Cela n’empêchera pas une rébellion assez inattendue dans les derniers chapitres du second volume amenant à une conclusion décalée pour ne pas dire brutale.
Si la jeune femme nous sert avant tout de guide, elle crée aussi un lien entre toutes les histoires de Dementia 21 malgré un fil rouge assez obscur.
L’idée sert au développement d’une multitude d’ambiances sur une thématique unique : la gestion de la vieillesse dans la société japonaise.
Le naufrage de l’âge
Le vieillissement de la population au Japon est un véritable problème de société.
Depuis des années, le pays connaît une crise de la natalité sans précédent et l’écart ne cesse de se creuser.
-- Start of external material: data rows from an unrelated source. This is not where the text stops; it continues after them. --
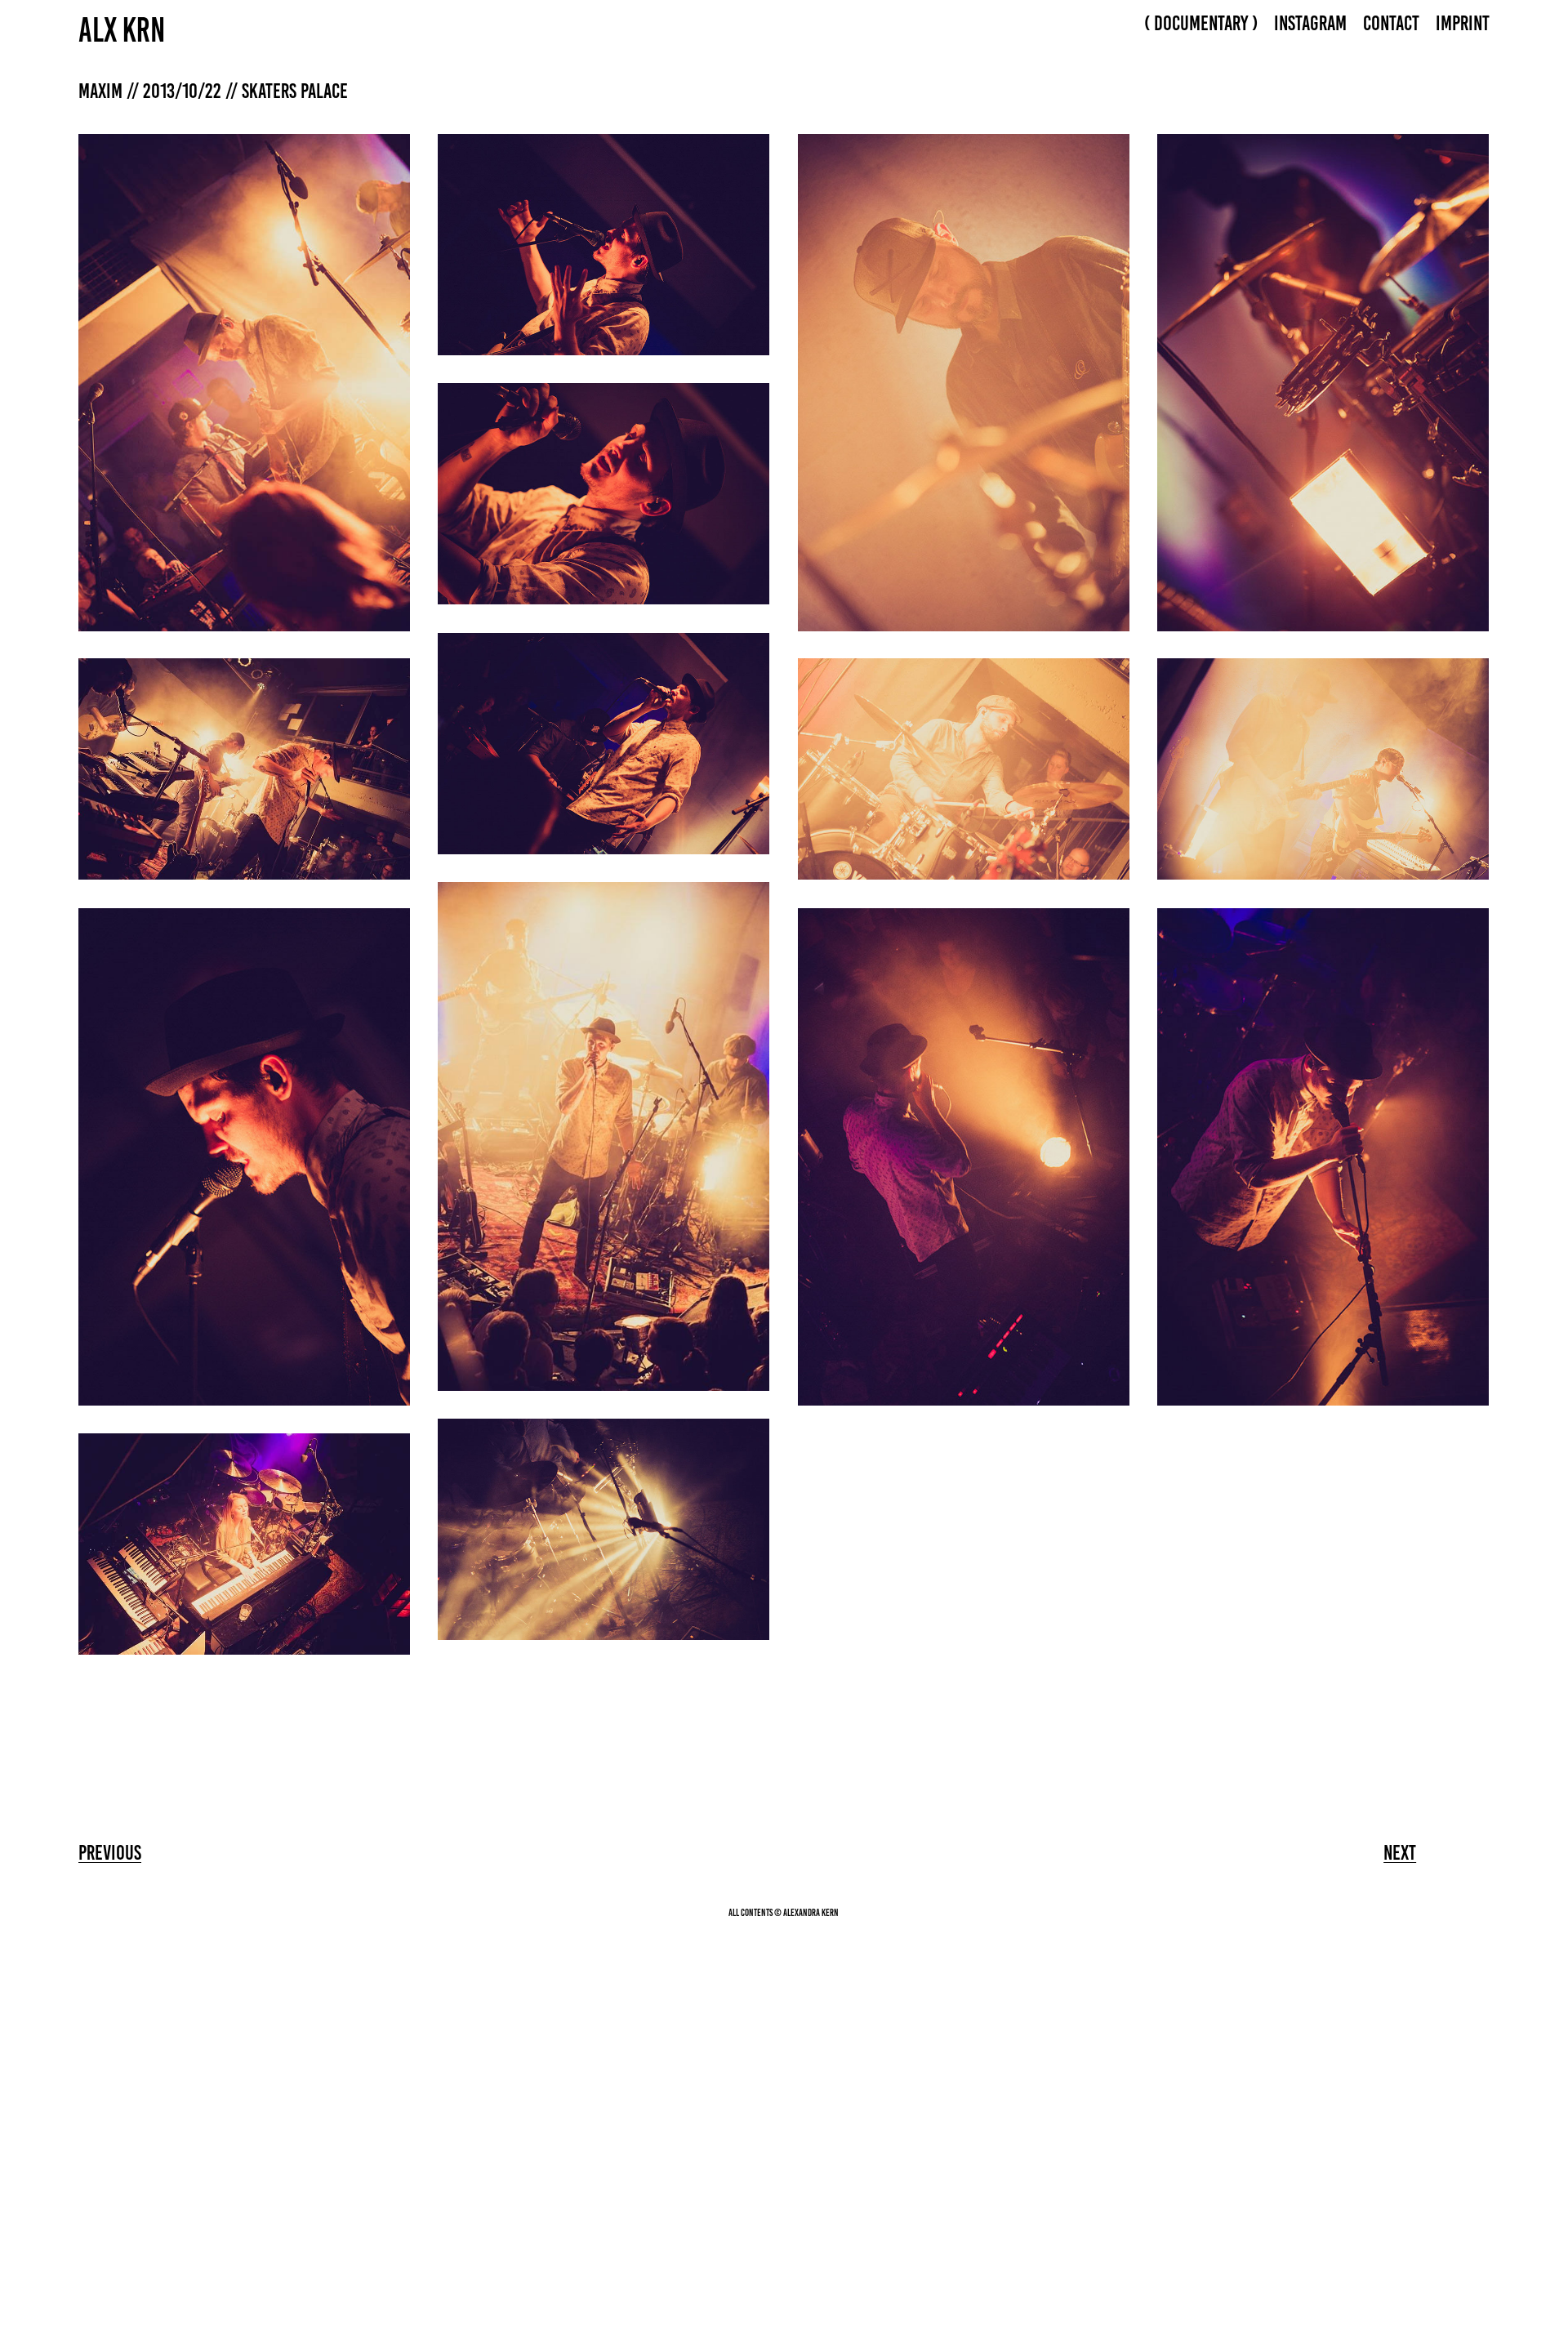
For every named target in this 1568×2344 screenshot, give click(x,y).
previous (109, 1852)
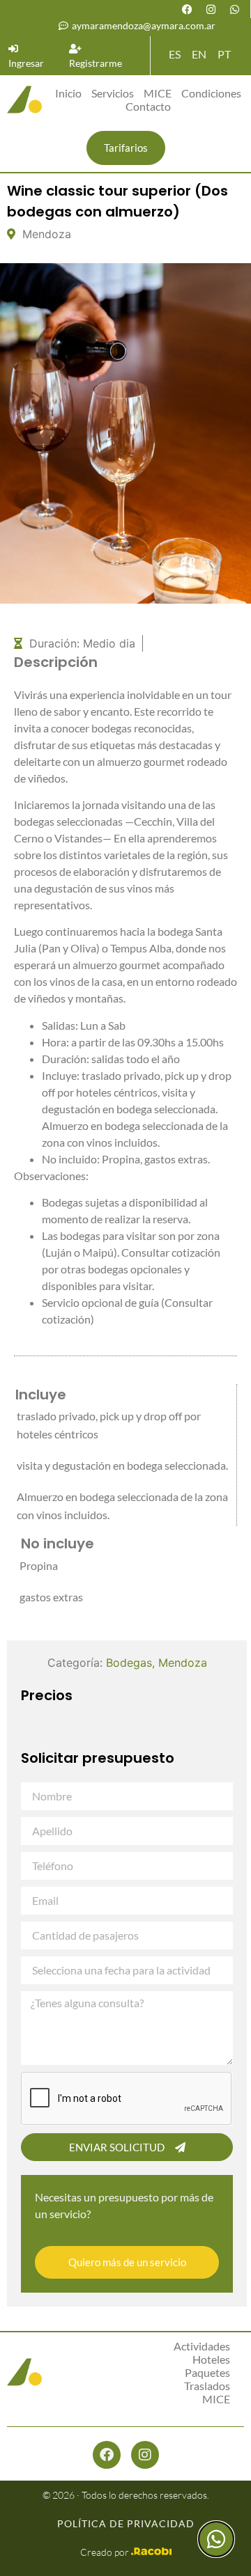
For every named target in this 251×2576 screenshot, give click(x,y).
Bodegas (129, 1663)
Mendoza (182, 1663)
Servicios (112, 93)
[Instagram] (210, 9)
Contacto (148, 106)
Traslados (207, 2385)
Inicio (68, 93)
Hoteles (211, 2359)
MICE (158, 93)
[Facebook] (186, 9)
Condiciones (211, 93)
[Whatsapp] (234, 9)
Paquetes (207, 2372)
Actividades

Or, à travers les récits de Dementia 21, Shintaro Kago exprime à sa façon le malaise et l’emprise que cela projette sur la société.
Par une certaine radicalité mais aussi de multiples prismes, allant de l’humour à la science fiction ou l’horreur, le manga explore avec cynisme le poids des personnes âgées.
C’est d’ailleurs l’interprétation que l’on peut donner au deuxième récit du premier tome qui voit Yukie faire face à un afflux toujours plus grandissant de personnes en attente de soins.
Le traitement joue avec les codes de l’horreur pour exprimer autant cet effroi physique de la vieillesse que l’impact que cela peut avoir sur le reste de la population.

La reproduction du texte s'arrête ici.